Quale potrebbe essere il contributo della cooperazione e delle ong?
Oltre a promuovere iniziative di micro-credito, le cooperative potrebbero ? assieme alle piccole imprese ? essere i soggetti che mettono in campo e gestiscono piccoli impianti. La tecnologia può essere prodotta anche dalle multinazionali, ma poi serve qualcuno che assicuri la distribuzione, la manutenzione, e soprattutto che arrivi in tutti gli angoli, anche i più remoti, di un Paese. Qui una funzione importante la possono avere le filiali o le aziende locali, fatto salvo il ruolo di indirizzo e di regolamentazione che il pubblico deve svolgere.
Nessuno può muoversi da solo…
Parliamo sempre di filiere. Fra pubblico e privato. E tra soggetti privati. Deve essere messa in campo anche una filiera industriale.

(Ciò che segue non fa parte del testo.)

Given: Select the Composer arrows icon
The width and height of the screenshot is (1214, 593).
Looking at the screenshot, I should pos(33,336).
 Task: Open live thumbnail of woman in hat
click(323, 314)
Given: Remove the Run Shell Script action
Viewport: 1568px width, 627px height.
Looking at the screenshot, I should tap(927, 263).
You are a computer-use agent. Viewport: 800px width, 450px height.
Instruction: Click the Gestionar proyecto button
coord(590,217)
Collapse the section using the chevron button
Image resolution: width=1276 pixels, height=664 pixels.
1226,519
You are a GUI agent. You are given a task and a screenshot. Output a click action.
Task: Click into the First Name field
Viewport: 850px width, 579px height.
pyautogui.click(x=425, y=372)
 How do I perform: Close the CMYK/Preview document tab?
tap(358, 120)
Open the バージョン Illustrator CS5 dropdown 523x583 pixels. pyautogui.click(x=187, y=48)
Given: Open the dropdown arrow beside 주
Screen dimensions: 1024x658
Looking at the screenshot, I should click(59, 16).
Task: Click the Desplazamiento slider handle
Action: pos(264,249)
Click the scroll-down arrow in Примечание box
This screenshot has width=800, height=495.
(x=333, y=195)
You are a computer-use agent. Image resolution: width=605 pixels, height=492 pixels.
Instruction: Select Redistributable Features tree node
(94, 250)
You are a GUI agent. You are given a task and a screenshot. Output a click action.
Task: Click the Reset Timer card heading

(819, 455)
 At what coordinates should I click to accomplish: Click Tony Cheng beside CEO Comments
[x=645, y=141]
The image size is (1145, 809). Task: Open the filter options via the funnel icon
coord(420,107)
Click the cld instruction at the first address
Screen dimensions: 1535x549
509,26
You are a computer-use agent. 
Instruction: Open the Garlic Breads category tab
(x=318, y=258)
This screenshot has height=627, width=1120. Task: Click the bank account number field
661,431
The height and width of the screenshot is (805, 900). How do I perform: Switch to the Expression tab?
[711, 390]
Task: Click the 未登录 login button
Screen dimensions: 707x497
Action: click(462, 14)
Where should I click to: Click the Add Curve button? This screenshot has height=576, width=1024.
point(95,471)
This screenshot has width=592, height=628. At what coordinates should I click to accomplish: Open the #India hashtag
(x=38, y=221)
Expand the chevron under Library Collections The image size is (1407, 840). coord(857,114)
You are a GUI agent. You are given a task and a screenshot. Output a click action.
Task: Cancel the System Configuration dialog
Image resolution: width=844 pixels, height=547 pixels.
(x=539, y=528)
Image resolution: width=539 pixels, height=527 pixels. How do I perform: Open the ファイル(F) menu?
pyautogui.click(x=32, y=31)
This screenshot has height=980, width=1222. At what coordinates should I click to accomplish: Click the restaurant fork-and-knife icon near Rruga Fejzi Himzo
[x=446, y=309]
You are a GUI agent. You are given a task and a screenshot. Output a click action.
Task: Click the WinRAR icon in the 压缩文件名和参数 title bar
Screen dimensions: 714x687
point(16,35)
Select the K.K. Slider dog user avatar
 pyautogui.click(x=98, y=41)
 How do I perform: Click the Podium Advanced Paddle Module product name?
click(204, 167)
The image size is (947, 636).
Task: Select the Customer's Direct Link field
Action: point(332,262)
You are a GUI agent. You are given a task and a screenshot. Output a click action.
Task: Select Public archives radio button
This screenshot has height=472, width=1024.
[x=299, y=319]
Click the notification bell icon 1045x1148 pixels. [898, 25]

Anche con il protagonismo del privato sociale, delle cooperative e delle ong: il terzo settore può avere un ruolo importante, ad esempio per far nascere su quei territori imprese sociali. Il singolo villaggio che si auto-organizza per gestire un impianto di produzione di energia o calore da fonti rinnovabili ha bisogno che gli venga offerto un indirizzo da parte dell’amministrazione ma anche che ci sia un sistema di sostegno dal punto di vista tecnico e della commercializzazione.
Secondo alcuni osservatori le ong si sono occupate poco di accesso. È d’accordo?
Storicamente nel mondo delle cooperative e delle ong c’è stata una maggior quota di attenzione a temi quali la sicurezza alimentare, l’accesso all’acqua e alla produzione agricola che ha portato alla desertificazione e quindi ai cambiamenti climatici. Fino a cinque anni fa, non c’era grande attenzione alle energie rinnovabili. In Italia ma anche in altri grandi Paesi, in Europa e negli Stati Uniti. L’eccezione era la Germania che su questo tema è partita dieci anni fa. Ora la gente comune è molto più attenta alle rinnovabili, è diventata una cultura diffusa: in Italia ci sono 400mila impianti di fotovoltaico. È chiaro che di questa nuova sensibilità abbiano risentito anche i cooperanti. Oggi un progetto di cooperazione nel Sud del mondo è impostato già con energia rinnovabile.
Più accesso significa più impatto sull’ambiente?
Il rischio c’è, ma dipende dal mix di fonti che si utilizzano. Ovvio che se produci energia solo con il carbone, le emissioni di CO2 aumentano… È chiaro che in futuro la competizione fra Paesi sviluppati sarà nel riuscire a produrre più energia con meno emissioni e più efficienza. Comunque il rischio è oggettivo. Penso si andrà verso un’economia in cui si disaccoppierà il consumo dell’energia con l’aumento del benessere, oggi molto connessi. In realtà è un trend già verificabile per esempio in Germania.
Quali risultati attende da Rio+20?
Rio non ha l’obiettivo di sottoscrivere accordi vincolanti, ma quello di arrivare a una road map, di scrivere l’agenda. Come è avvenuto nel 1992 quando i lavori prepararono quello che poi sarebbe stato il Protocollo di Kyoto. Così dovrebbe essere tracciato un percorso per l’accesso universale e la green economy, cioè economia a bassa emissione di CO2. Il problema vero, dentro questa road map, è come si sostiene lo sviluppo delle eguaglianze. Cioè come si crea nuova economia e si riducono le disuguaglianze.